[tor-dev] Pluggable Transports and rate limiting

Andreas Krey a.krey at gmx.de
Tue Sep 10 11:36:16 UTC 2013


On Tue, 10 Sep 2013 14:17:12 +0000, George Kadianakis wrote:
> Hey Yawning (and tor-dev),
> 
> a topic that we will soon need to consider seriously is rate limiting
> of pluggable transports. For example, Obfsproxy at the moment does not
> understand rate limiting and will happily read and write as many bytes
> as needed.

My first reaction: Why should it care? As long as it only reads from
the input as long as the output isn't/wouldn't be blocking, all
is fine with the transport - it behaves like the direct TCP bridge
protocol.

...
> For example, I'm kind of sad about this approach, because it requires
> little-t-tor to do all the hard work of monitoring bandwidth usage and
> giving out intelligent rate-limiting orders.
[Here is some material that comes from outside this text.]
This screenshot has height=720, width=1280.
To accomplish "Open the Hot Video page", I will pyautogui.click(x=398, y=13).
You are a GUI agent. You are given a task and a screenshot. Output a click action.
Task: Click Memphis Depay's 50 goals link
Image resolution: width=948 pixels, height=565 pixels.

So, why not? I think it is easier to implement that in one place than
needing to reimplement it in any pluggable transport again (or at least
once per implementation language).

After all, tor is the one who sees the total traffic anyway, and thus
is in a unique position to throttle in a fair way, for any definition
of 'fair'.

And it also means that we can throttle the regular bridge protocol
as well. Which actually makes me wonder: Why do you expect that we
need this kind of rate-limiting?

Andreas

-- 
"Totally trivial. Famous last words."